This promotional video was uploaded in January 2012 to announce the dataset and it's primary features. In the video you can see very graphically what this dataset is about.In the following sections you will be able to find a detailed explanation of the dataset features and footage, as well as the download links of the different parts of this New Tsukuba Stereo Dataset.



This dataset contains 1800 stereo pairs with ground truth disparity maps, occlusion maps and discontinuity maps that will help to further develop the state of the art of stereo matching algorithms and evaluate its performance. It has been generated using photo-realistic computer graphics techniques and modeled after the original "head and lamp" stereo scene released by University of Tsukuba in 1997.

The dataset is a 1 minute video sequence and also contains the 3D position and orientation of the camera on each frame, so it can also be used to develop and evaluate camera tracking methods.

This dataset is freely downloadable for Research and non-commercial purposes. The download links are provided below.


This dataset has been created entirely computer generated in 3D using a wide variety of 3D and photo edition software.

All the objects in the scene were modeled using polygonal modelling.

For some more complex objects was also a necessity to create UV coordinate maps, in order to be able to apply to them a 2D texture created using photo edition software to add a very realistic level of detail.

The next step was to create real world looking materials and apply them to the 3D objects, and set accurate photometric lighting conditions (all of this materials and lights behave following real world physics, which make them look absolutely realistic after the rendering process)

Once all the scene was computer graphic generated, we proceeded to render it. During render time, the computer's CPU made all the calculations of how the photons emitted by the CG light would react when reaching a certain surface, and how that surface would react to this light, depending on it's glossiness levels, transparency or translucency parameters, etc...

The final result is a photorealistic video, in which we can know absolutely any parameter, distance, measurement or 3D position, due to it's existence in a computer generated world, with a defined coordinate system.


1800 Stereo Pairs

Having our CG scene created and properly lit, we can add any number of stereo/regular cameras, that will also behave as real world cameras within this computer generated scene.

For this dataset, we created a stereo camera and animated it moving trough the scene.

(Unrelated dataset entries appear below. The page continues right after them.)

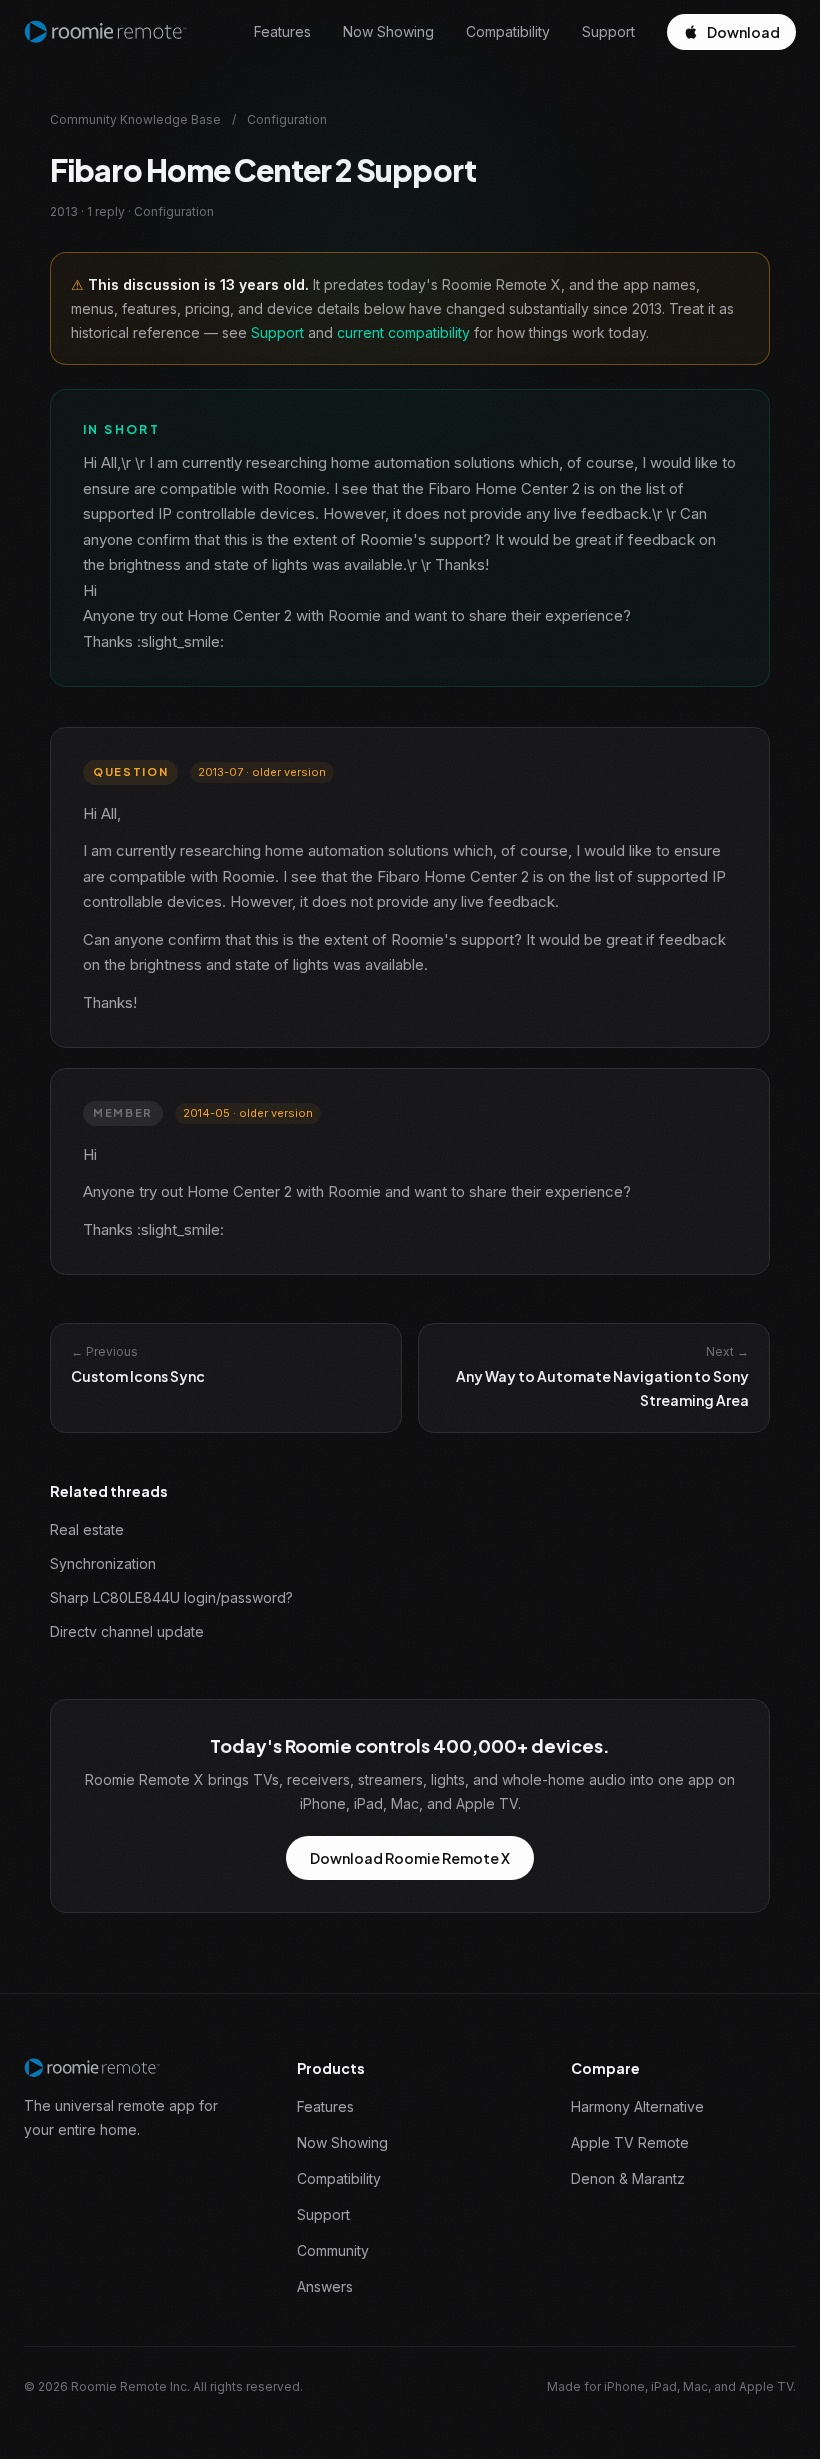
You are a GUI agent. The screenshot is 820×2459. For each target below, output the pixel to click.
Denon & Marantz (628, 2178)
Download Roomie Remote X (410, 1858)
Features (282, 31)
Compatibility (508, 31)
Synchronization (103, 1563)
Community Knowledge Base (135, 119)
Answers (325, 2286)
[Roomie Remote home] (105, 32)
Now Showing (388, 31)
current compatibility (403, 332)
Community (333, 2250)
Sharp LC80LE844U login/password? (171, 1597)
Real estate (87, 1529)
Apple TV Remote (630, 2142)
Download (743, 32)
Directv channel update (127, 1631)
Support (608, 31)
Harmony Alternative (637, 2106)
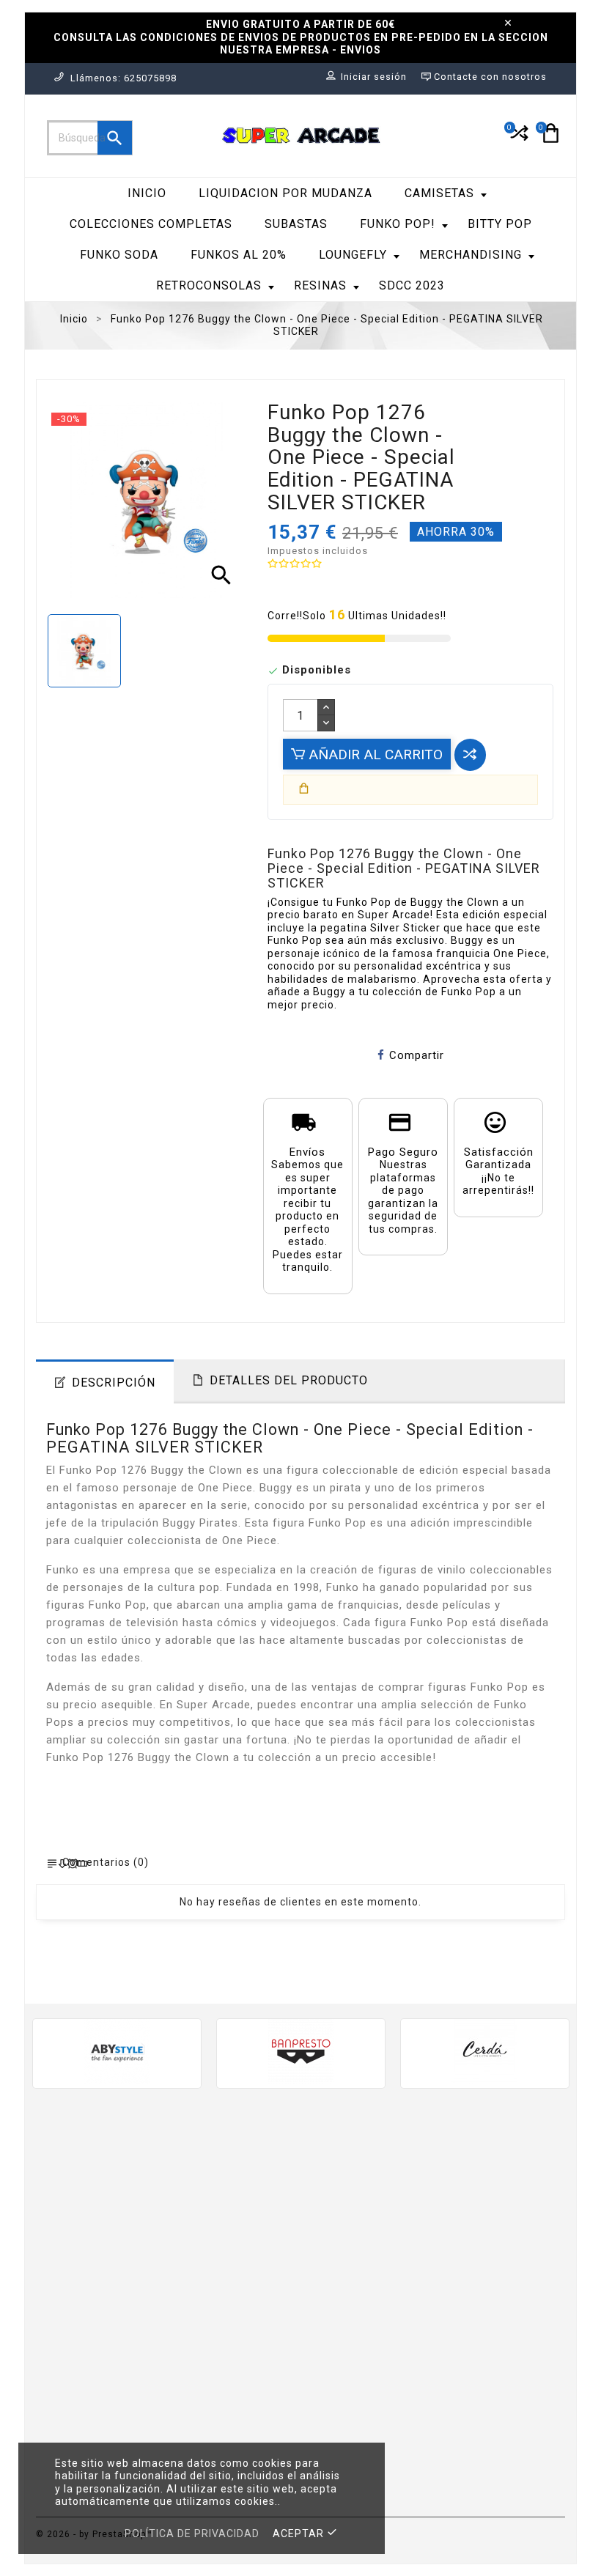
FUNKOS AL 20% (239, 255)
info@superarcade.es (108, 2373)
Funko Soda (119, 255)
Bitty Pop (500, 224)
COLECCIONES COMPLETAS (151, 224)
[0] (518, 139)
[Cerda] (485, 2051)
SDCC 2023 (412, 285)
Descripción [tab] (113, 1383)
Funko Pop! (397, 224)
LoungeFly (353, 255)
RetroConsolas (209, 285)
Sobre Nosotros (354, 2296)
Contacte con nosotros (348, 2441)
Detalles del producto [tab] (289, 1380)
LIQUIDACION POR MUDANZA (285, 193)
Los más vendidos (222, 2221)
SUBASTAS (296, 224)
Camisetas (439, 193)
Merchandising (470, 255)
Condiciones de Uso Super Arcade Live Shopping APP (365, 2400)
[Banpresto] (301, 2051)
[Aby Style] (117, 2051)
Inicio (147, 193)
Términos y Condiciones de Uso (365, 2268)
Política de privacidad (192, 2533)
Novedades (204, 2200)
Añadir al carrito (374, 754)
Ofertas (194, 2178)
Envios (329, 2193)
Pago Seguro (346, 2318)
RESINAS (320, 285)
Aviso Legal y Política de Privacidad (347, 2228)
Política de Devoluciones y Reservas (352, 2352)
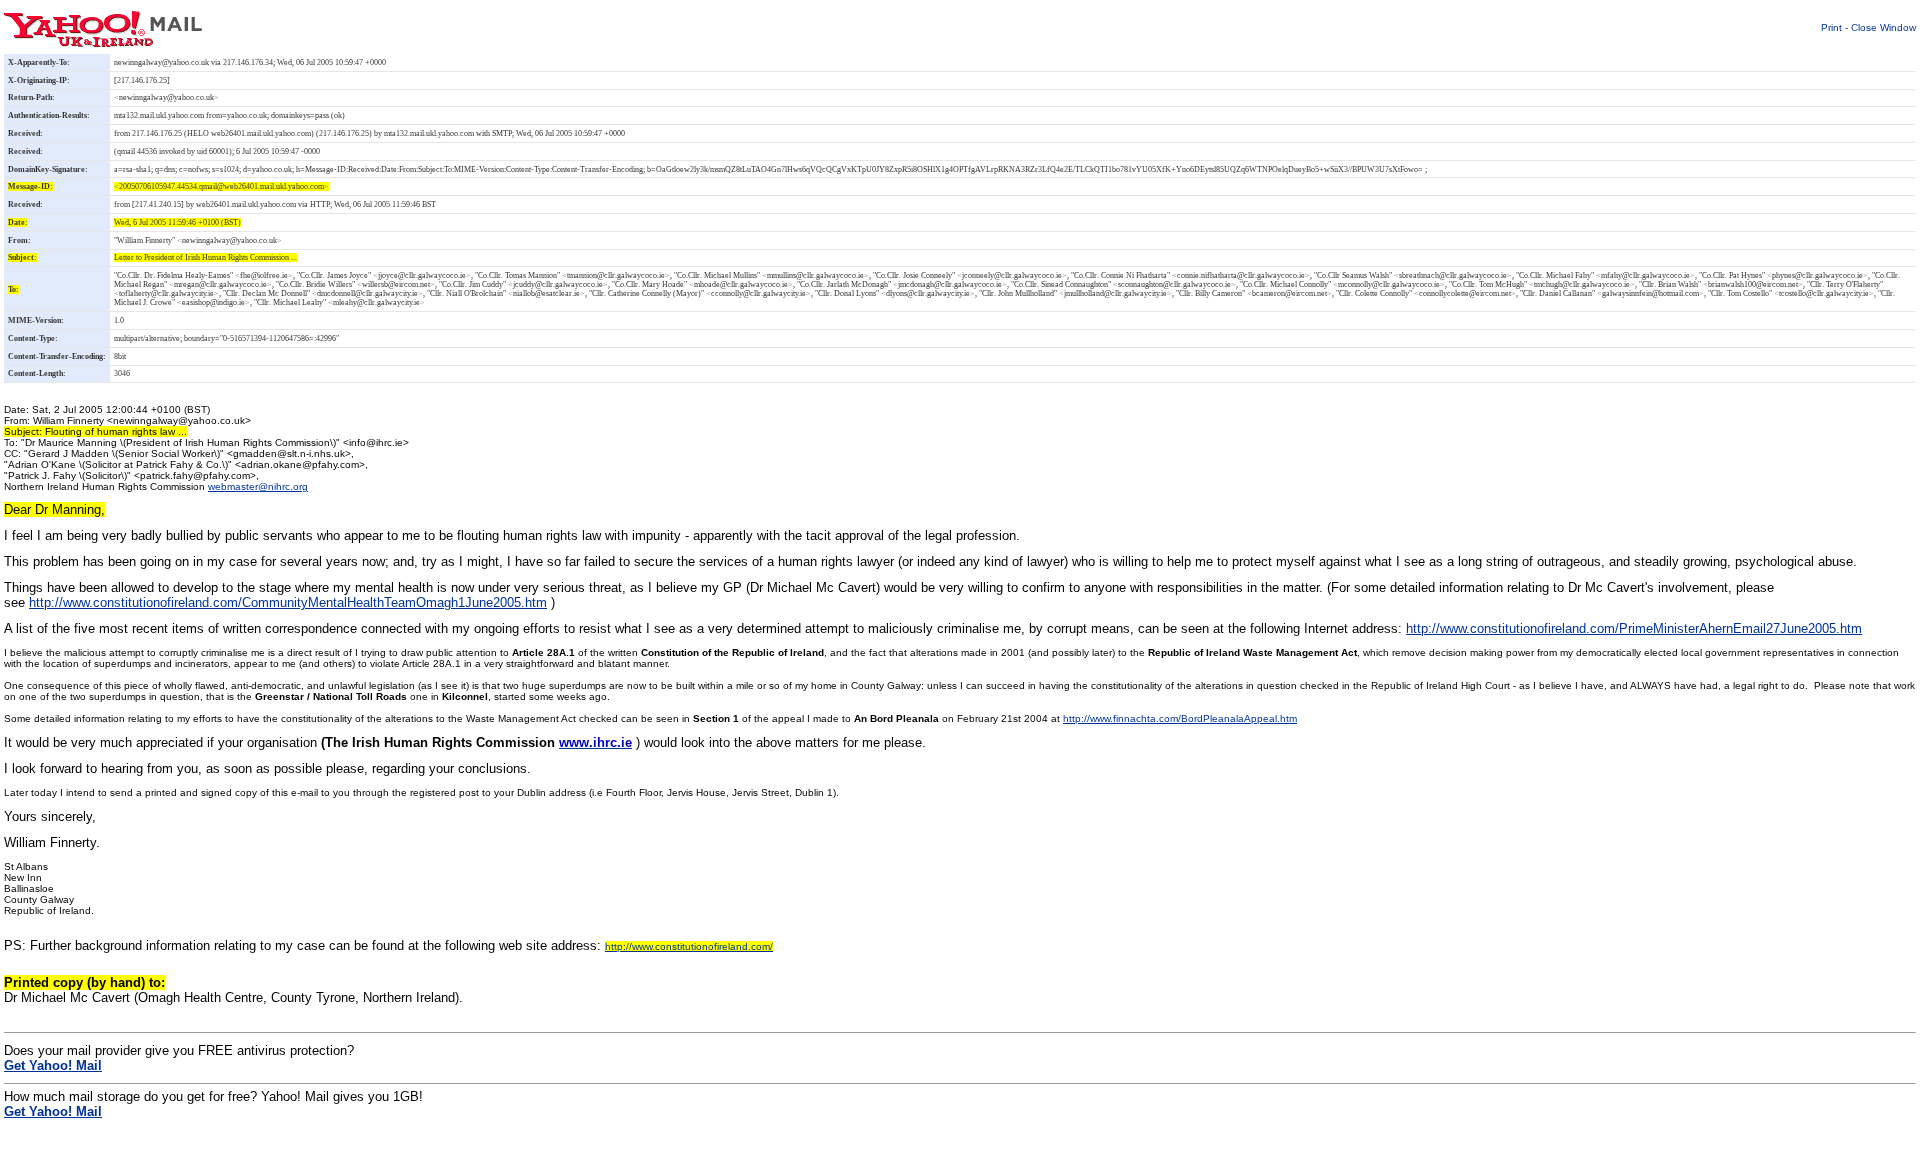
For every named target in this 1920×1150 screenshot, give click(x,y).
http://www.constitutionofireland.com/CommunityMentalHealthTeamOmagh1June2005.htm (288, 602)
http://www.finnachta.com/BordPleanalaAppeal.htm (1180, 718)
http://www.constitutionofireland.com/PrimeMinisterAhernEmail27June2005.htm (1634, 628)
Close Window (1883, 27)
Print (1831, 27)
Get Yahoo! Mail (53, 1111)
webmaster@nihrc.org (258, 486)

The result is a 1 minute video with a frame rate of 30 frames per second, which gives us a total of 1800 frames for each of the stereo cameras (3600 images in total)

In future works we might consider the possibility of adding any other number or setting of cameras in order to create new interesting datasets for researching purposes.

100% accurate Depth Map

Since we are working on a completely CG generated scene, we can very easily obtain parameters such as depth maps.

Because our scene is inside a world in which we know the exact position of every coordinate, we can generate a very accurate depth map, for we can know the distance between the camera's lens and any object in the scene.

Thanks to this fact and the use of some advantages offered by the 3D software, we can generate that 100% accurate depth map, with one depth image for each of the 1800 stereo pairs in the video.

Disparity, Discontinuity and Occlusion

We can obtain this three maps from the CG generated Depth Map. There is a total of 1800 Stereo Pair maps for each class. This three maps are also available for downloading as part of the Dataset.

Camera Coordinates for Visual Camera Tracking Algorithm Validation

Additionally to the video footage, we have also generated a list with the 3D position of the stereo camera in every frame of the video. We believe this information will be very useful for Visual Camera Tracking Algorithm Validation and SLAM.

This file will be found in the download section.

Four Different Illumination Conditions

We created 4 different stereo pair sets, one for each different illumination conditions: Daylight, Fluorescent, Lamps and Flashlight.

Every one of them has the same features described in the above section 1800 Stereo Pairs.

Each Illumination Condition with exception of Fluorescent, has specific issues that will create difficulties for the tracking algorithms, that will help develop better algorithms using our dataset as training data for research purposes.


This is the default illumination. It provides no big challenge, since the lighting condition is very even in the surfaces, creating no exaggerated contrasts between light and shadow.


This lighting condition is very similar to Fluorescent in a way that gives a smooth illumination to the objects in the scene with the exception of the areas near the window, in which due to the intensity of the sun light, we get an over exposed image creating a challenging real world difficulty for the algorithms to solve. This data, combined with the know 100% accurate depthmap (that is the same for any of the 4 different illuminations), can lead to the development of better algorithms that will be resistant to over exposed input images.


Another difficulty is added in this dataset, due to the poor illumination conditions. This scene has been rendered with an environment in penumbra, only lit by the light of a Flashlight attached to the Stereo Camera. This dataset will be specially useful for those researchers developing tracking algorithms for robots or other machines that have to navigate through dark spaces lit only by an attached flashlight or similar.


This scene is almost in complete darkness, lit only by the subtle moonlight that comes in through the windows and the desk lamps. This scene will present a very big challenge to perfect algorithms working with under exposed images.

All four illuminations can be downloaded separately. As mentioned before, the Depth, Discontinuity, Disparity and Occlusion maps are the same for any of the illuminations, due to the geometry and camera position remain the same.